SOURCE DATA Start Marker

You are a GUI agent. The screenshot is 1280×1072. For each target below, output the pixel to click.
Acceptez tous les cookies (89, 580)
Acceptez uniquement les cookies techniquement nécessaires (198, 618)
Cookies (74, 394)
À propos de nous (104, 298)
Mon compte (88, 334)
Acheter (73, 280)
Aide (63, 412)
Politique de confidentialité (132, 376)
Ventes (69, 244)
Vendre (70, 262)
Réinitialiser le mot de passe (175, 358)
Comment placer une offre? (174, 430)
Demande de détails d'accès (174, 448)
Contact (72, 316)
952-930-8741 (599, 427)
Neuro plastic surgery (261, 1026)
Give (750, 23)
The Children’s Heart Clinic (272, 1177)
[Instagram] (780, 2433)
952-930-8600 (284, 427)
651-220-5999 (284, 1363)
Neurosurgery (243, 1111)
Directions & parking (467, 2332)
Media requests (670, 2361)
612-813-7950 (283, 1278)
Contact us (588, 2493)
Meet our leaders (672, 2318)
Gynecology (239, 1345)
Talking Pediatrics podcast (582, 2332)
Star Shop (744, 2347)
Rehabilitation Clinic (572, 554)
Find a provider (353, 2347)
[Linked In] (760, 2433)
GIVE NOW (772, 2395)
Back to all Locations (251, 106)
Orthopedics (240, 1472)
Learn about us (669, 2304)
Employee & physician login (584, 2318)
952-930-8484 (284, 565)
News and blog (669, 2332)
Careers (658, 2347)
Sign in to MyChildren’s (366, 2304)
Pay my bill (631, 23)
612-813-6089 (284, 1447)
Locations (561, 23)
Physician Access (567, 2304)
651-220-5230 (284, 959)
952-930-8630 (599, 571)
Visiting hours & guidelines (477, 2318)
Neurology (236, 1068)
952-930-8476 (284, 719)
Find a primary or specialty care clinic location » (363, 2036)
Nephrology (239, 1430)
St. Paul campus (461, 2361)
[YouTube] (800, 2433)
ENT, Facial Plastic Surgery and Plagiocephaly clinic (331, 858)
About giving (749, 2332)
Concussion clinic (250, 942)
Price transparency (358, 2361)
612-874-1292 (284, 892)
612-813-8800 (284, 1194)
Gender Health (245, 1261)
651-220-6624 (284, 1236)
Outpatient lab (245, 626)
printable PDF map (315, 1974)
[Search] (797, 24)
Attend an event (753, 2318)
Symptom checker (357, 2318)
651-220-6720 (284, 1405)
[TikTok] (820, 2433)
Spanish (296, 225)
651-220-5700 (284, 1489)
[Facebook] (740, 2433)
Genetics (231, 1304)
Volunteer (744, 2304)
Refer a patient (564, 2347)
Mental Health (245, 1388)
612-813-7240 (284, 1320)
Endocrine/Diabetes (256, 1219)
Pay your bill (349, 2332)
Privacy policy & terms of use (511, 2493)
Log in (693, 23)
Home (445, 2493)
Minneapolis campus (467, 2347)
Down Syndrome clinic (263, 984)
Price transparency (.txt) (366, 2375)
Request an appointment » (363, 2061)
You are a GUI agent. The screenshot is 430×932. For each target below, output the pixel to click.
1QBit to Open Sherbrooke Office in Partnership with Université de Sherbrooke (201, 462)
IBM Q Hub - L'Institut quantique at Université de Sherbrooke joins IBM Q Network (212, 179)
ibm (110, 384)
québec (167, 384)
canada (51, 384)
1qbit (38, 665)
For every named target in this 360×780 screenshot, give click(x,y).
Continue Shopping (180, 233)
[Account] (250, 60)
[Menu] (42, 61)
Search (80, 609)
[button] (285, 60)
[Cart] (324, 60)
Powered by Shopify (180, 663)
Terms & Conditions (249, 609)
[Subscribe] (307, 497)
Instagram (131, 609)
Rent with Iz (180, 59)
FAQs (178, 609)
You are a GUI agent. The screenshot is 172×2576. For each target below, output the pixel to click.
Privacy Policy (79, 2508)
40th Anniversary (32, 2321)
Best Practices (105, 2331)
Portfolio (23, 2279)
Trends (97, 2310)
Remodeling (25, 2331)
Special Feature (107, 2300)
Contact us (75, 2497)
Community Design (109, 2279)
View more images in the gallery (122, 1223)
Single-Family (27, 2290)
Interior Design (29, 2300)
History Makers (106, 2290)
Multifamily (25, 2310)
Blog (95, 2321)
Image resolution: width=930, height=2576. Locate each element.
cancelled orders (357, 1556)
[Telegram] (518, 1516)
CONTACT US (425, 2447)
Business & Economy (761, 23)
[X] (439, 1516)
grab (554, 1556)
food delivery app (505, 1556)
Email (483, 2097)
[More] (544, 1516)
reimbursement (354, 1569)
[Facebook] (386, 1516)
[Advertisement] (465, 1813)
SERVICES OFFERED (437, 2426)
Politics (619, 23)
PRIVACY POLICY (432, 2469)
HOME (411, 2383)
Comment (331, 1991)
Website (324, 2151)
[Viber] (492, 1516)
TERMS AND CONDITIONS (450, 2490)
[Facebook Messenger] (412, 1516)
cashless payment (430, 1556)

SOURCE DATA End Marker

Reproduce exactly, and with no other material, the lines between those holding "Portfolio (23, 2279)" and "HOME (411, 2383)", inclusive.

— TASK OUTPUT —
Portfolio (23, 2279)
Trends (97, 2310)
Remodeling (25, 2331)
Special Feature (107, 2300)
Contact us (75, 2497)
Community Design (109, 2279)
View more images in the gallery (122, 1223)
Single-Family (27, 2290)
Interior Design (29, 2300)
History Makers (106, 2290)
Multifamily (25, 2310)
Blog (95, 2321)
Image resolution: width=930, height=2576. Locate each element.
cancelled orders (357, 1556)
[Telegram] (518, 1516)
CONTACT US (425, 2447)
Business & Economy (761, 23)
[X] (439, 1516)
grab (554, 1556)
food delivery app (505, 1556)
Email (483, 2097)
[More] (544, 1516)
reimbursement (354, 1569)
[Facebook] (386, 1516)
[Advertisement] (465, 1813)
SERVICES OFFERED (437, 2426)
Politics (619, 23)
PRIVACY POLICY (432, 2469)
HOME (411, 2383)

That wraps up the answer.